Unveiling the Hidden Contamination Crisis in Budd Inlet

It’s a Dirty Job:
Sediment Samples are Key to Cleanup

For the first time in over a decade, research crews traversed East Bay to chart sediment contamination below the water’s surface. The long-awaited research effort is a critical step forward to inform the cleanup strategy of Budd Inlet.

During six weeks in January and February, a team of experts collected over 1100 sediment samples from over 100 locations. The team included geologists, engineers, archeologists, and scientists hired by the Port of Olympia. Sediment sampling was conducted under oversight of the Department of Ecology (Ecology) in consultation with local tribes and with permits issued by the City of Olympia and the Army Corp of Engineers. The team was joined by students from The Evergreen State College to observe the process.

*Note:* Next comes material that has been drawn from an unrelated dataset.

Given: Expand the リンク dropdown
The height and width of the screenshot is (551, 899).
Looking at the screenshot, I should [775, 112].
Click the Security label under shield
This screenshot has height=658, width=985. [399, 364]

Researchers collected both surface-level and deeper sediment. For sampling surface sediments, teams used a grab sampler akin to a clamshell bucket you might see on a crane. Sub-surface samples were yielded through Vibracoring, inserting an aluminum tube able to liquefy sediment and collect sediment as far as 15 feet below the seabed.


Collected sediment samples were preserved in specialized containers to maintain the integrity of the sample until chemical analysis can be performed by accredited laboratories, often providing data in parts per trillion levels.

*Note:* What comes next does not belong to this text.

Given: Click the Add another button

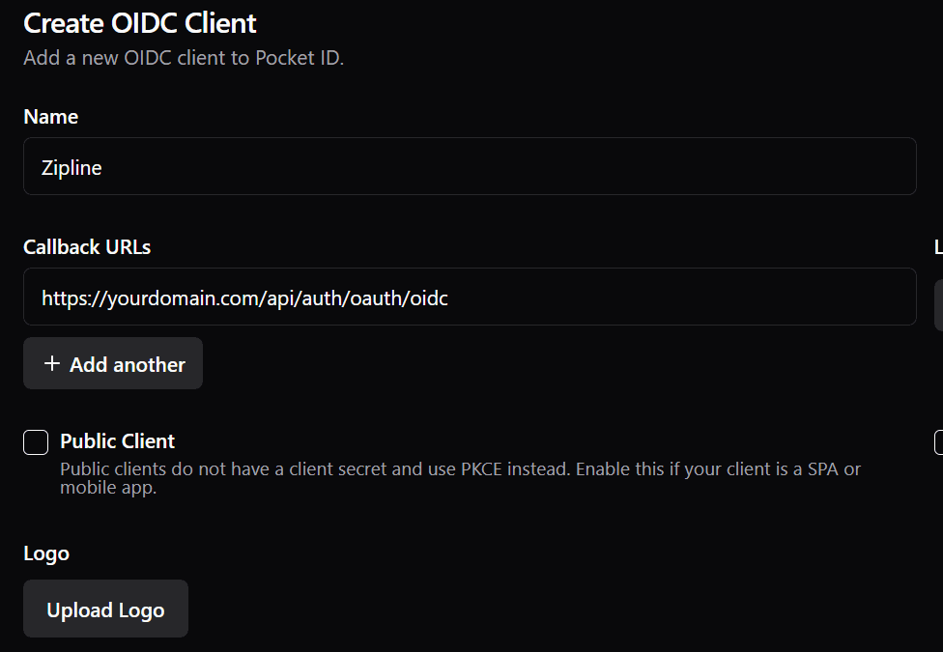Looking at the screenshot, I should click(113, 363).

The chemical analysis, paired with GPS and sediment observational data collected during the sampling process, will make it possible to develop a 3-dimensional map of contamination in the project area. Experts will analyze the location, concentration, and composition of the deposits, providing a stronger understanding of sediment contamination in East Bay.


Sampling, analysis, and sediment mapping are all part of a collaborative effort between the Port of Olympia and local, state, federal government, and tribal partners with a vested interest in the health and future of the inlet. The Port worked closely with Ecology, the US Army Corps of Engineers, and the National Marine Fisheries Service to ensure that sampling activities safeguard marine organisms and avoid sensitive spawning periods for aquatic life.


Looking ahead, depending on funding, the second phase of research is anticipated to begin in late 2024. Researchers will gather sediment samples in West Bay to provide a fuller understanding of Budd Inlet contamination.


Sediment sampling marks an exciting step in the ongoing efforts to clean up and restore Budd Inlet. The Port of Olympia is committed to conducting thorough and effective cleanup operations guided by scientific research and through collaboration with project partners and the community. The Port will continue to move forward in the cleanup process as efficiently as possible while ensuring that the work is done safely, correctly, effectively, and in compliance with the conditions of the Agreed Order between the Port and Ecology.